%%

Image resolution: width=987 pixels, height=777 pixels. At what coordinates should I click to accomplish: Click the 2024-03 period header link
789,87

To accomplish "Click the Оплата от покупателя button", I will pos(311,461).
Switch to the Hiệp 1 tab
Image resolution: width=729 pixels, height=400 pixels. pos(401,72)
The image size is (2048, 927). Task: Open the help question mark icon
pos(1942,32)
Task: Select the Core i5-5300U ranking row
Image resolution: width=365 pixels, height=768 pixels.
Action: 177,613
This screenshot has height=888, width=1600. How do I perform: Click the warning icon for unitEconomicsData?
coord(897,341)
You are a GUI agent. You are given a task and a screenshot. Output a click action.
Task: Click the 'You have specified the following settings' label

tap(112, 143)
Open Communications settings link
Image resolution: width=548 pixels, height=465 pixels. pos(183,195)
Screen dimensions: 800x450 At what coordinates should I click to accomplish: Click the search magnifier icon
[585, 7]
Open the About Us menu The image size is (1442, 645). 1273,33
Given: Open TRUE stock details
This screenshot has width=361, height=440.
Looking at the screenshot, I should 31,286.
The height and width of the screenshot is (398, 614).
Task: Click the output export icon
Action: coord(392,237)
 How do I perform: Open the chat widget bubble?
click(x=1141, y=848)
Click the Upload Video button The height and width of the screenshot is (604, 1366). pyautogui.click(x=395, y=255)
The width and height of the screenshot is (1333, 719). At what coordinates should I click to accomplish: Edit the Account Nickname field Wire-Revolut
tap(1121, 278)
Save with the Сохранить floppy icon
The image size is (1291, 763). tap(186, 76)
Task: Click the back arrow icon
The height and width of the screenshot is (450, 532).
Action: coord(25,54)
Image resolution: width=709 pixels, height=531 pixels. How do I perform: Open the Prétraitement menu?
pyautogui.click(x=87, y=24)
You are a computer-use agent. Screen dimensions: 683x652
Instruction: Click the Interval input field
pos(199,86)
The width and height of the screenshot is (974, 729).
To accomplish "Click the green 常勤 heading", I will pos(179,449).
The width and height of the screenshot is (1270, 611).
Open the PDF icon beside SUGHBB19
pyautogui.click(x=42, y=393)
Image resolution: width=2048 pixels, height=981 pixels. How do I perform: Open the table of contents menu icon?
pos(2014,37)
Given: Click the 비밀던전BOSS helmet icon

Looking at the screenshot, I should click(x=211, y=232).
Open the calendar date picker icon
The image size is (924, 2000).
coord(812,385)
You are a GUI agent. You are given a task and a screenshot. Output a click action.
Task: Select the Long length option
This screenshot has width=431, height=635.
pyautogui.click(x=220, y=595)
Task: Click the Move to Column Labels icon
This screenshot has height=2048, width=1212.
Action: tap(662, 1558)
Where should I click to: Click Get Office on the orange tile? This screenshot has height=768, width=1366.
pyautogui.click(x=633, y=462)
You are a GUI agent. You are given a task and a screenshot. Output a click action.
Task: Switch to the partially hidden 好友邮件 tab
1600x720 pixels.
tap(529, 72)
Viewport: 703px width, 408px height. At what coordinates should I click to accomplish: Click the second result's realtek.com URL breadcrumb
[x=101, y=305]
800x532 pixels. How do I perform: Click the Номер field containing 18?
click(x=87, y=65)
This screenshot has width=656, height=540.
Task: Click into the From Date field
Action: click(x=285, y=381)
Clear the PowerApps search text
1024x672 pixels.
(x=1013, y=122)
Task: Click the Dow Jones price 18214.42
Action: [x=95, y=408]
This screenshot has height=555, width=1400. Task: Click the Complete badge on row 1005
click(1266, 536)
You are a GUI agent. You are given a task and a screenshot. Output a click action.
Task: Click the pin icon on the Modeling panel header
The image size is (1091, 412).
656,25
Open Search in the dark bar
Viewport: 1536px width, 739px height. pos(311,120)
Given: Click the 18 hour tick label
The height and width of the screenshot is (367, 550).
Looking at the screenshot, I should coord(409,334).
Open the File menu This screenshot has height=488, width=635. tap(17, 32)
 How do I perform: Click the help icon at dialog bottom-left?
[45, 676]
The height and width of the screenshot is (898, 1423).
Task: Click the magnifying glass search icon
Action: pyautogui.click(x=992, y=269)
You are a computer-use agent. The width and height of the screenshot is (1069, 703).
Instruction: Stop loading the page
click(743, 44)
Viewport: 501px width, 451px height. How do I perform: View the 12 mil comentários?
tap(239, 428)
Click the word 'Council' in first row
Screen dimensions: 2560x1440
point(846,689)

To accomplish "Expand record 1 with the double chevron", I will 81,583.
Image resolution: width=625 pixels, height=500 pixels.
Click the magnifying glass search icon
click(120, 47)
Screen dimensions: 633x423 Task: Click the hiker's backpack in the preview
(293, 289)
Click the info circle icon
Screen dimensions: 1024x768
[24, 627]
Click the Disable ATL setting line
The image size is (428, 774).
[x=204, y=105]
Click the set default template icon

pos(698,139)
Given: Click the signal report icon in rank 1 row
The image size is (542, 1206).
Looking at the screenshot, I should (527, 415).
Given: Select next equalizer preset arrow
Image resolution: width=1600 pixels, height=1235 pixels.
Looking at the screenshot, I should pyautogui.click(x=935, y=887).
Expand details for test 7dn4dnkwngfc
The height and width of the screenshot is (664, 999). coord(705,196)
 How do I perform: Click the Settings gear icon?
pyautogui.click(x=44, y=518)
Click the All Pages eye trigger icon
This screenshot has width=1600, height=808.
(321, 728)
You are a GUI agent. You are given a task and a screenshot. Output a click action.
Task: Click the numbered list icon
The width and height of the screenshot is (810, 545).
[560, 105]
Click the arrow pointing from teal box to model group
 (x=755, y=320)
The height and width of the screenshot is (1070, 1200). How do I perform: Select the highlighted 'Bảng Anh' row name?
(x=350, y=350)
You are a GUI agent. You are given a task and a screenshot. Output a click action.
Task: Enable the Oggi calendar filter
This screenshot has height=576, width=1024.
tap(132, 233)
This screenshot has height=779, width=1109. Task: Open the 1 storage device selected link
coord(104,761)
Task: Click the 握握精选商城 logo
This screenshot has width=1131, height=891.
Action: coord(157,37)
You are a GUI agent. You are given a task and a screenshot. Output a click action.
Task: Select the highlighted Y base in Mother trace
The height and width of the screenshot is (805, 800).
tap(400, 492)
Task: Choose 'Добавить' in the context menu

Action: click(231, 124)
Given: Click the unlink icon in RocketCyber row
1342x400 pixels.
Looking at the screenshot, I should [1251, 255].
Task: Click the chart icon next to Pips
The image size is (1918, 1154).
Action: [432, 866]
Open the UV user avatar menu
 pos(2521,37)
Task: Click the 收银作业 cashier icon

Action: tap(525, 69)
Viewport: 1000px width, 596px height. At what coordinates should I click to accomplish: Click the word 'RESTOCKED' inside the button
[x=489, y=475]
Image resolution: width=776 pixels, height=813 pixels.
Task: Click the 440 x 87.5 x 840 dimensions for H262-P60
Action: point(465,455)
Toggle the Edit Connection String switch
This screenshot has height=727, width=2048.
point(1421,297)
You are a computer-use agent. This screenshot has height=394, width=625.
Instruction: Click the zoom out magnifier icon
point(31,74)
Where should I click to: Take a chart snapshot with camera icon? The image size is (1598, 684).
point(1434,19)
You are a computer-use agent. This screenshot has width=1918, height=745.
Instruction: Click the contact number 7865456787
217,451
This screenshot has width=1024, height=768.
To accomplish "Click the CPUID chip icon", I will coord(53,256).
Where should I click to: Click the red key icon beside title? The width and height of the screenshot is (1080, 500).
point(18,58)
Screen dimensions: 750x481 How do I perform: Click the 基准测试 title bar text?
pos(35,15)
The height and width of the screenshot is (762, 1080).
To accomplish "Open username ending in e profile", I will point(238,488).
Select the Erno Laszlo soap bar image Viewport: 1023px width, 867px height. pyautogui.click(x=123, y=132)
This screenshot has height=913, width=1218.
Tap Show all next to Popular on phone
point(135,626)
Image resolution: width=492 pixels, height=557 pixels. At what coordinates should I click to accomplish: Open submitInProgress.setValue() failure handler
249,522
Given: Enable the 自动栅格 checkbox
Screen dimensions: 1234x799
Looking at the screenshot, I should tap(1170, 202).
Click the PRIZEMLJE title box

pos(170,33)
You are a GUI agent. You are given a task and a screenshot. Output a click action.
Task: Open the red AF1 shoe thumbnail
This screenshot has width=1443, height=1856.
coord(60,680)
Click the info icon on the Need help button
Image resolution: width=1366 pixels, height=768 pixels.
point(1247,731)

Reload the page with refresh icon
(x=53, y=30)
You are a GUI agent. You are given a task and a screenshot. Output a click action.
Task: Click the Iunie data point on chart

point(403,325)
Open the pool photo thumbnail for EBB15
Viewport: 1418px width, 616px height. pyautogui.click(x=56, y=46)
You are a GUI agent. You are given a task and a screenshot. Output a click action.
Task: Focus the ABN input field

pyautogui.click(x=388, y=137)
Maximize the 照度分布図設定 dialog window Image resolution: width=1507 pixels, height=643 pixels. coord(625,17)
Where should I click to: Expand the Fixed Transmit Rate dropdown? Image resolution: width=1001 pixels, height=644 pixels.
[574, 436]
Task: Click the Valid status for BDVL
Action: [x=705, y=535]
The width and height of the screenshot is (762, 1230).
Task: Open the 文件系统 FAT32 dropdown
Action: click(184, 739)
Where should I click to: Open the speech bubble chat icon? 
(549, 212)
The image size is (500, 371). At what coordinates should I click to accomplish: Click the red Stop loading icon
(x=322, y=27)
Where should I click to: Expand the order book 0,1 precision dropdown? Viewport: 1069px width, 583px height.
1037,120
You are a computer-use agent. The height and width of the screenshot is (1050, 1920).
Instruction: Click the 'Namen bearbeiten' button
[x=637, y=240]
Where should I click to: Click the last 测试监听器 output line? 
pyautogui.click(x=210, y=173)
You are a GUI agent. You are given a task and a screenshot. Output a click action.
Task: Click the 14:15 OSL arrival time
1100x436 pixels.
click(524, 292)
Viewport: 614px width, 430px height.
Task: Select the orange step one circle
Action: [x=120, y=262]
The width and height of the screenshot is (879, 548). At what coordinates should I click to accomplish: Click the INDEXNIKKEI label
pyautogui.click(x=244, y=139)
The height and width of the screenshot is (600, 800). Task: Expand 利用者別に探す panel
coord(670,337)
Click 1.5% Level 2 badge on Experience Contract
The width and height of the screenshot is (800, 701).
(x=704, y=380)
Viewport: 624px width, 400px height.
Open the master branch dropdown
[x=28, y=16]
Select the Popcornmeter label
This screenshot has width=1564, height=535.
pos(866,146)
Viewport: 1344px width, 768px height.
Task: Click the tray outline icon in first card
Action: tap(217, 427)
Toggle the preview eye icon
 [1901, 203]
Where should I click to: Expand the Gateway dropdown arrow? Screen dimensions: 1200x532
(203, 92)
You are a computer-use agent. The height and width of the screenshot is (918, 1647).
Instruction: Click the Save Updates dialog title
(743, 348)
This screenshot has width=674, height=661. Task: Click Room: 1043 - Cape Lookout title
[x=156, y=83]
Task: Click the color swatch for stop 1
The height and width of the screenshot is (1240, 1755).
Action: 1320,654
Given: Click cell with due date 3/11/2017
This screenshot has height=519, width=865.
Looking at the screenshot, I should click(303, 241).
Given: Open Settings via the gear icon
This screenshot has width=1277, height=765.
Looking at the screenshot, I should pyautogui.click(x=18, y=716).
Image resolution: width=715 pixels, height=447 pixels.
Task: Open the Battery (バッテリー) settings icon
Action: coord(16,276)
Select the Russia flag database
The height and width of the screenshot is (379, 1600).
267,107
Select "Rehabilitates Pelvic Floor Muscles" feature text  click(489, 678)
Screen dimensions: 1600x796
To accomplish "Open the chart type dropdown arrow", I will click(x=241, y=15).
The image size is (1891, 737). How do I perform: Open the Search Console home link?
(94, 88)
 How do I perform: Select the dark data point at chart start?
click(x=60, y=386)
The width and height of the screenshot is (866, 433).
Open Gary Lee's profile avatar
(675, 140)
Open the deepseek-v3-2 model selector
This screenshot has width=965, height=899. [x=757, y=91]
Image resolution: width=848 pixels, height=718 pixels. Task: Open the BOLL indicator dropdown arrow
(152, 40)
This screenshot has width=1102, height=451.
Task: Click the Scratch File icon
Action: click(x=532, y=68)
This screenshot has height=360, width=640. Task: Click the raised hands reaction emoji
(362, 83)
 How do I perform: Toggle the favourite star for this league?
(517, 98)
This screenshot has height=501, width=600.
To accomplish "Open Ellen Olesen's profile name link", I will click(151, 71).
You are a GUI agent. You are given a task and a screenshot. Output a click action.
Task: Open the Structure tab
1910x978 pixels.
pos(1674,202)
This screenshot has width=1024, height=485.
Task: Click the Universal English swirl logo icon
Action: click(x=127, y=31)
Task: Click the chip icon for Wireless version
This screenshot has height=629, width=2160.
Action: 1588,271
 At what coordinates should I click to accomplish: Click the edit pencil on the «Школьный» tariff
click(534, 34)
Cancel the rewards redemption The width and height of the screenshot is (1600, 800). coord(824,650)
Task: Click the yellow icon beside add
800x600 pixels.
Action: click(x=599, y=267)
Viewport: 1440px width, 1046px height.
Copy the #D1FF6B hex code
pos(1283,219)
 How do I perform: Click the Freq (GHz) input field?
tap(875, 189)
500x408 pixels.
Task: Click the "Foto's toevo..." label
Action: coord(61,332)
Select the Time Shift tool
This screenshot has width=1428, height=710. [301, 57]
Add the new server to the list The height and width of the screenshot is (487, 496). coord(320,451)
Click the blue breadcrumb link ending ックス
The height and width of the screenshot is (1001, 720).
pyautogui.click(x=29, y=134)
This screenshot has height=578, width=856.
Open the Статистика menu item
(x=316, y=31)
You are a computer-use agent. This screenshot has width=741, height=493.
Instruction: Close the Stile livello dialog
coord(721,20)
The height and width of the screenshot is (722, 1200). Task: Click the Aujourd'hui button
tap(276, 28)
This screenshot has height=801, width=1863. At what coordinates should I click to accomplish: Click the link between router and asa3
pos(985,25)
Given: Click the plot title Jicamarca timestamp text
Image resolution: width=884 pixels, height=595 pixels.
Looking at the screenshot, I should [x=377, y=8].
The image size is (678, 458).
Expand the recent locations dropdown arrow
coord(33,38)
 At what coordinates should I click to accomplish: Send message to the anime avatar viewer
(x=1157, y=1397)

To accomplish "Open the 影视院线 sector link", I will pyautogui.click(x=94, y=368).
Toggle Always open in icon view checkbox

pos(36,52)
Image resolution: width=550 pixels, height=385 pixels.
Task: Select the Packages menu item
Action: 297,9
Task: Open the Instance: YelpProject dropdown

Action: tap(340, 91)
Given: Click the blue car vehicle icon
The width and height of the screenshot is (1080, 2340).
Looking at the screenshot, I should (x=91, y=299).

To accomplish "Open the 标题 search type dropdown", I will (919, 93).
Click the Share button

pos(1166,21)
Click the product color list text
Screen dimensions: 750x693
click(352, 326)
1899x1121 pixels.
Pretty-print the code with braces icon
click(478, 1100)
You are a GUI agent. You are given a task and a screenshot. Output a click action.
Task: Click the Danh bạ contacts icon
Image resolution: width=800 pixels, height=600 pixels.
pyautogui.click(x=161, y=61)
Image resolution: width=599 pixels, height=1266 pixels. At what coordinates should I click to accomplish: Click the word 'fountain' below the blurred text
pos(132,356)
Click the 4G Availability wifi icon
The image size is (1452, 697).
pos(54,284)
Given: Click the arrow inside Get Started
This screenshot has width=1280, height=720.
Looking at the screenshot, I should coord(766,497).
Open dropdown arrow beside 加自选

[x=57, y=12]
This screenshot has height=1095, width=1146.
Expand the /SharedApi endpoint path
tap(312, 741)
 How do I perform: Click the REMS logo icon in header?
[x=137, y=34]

%%

• [WHAT YOU HAVE TO DO]: Which lines of the data hold the string "computer"? Return each of them.

• [RESPONSE TO THIS EXERCISE]:
You are a computer-use agent. Screen dimensions: 683x652
You are a computer-use agent. The width and height of the screenshot is (1069, 703).
You are a computer-use agent. This screenshot has height=394, width=625.
You are a computer-use agent. This screenshot has width=1918, height=745.
You are a computer-use agent. The height and width of the screenshot is (1050, 1920).
You are a computer-use agent. The height and width of the screenshot is (918, 1647).
You are a computer-use agent. This screenshot has width=741, height=493.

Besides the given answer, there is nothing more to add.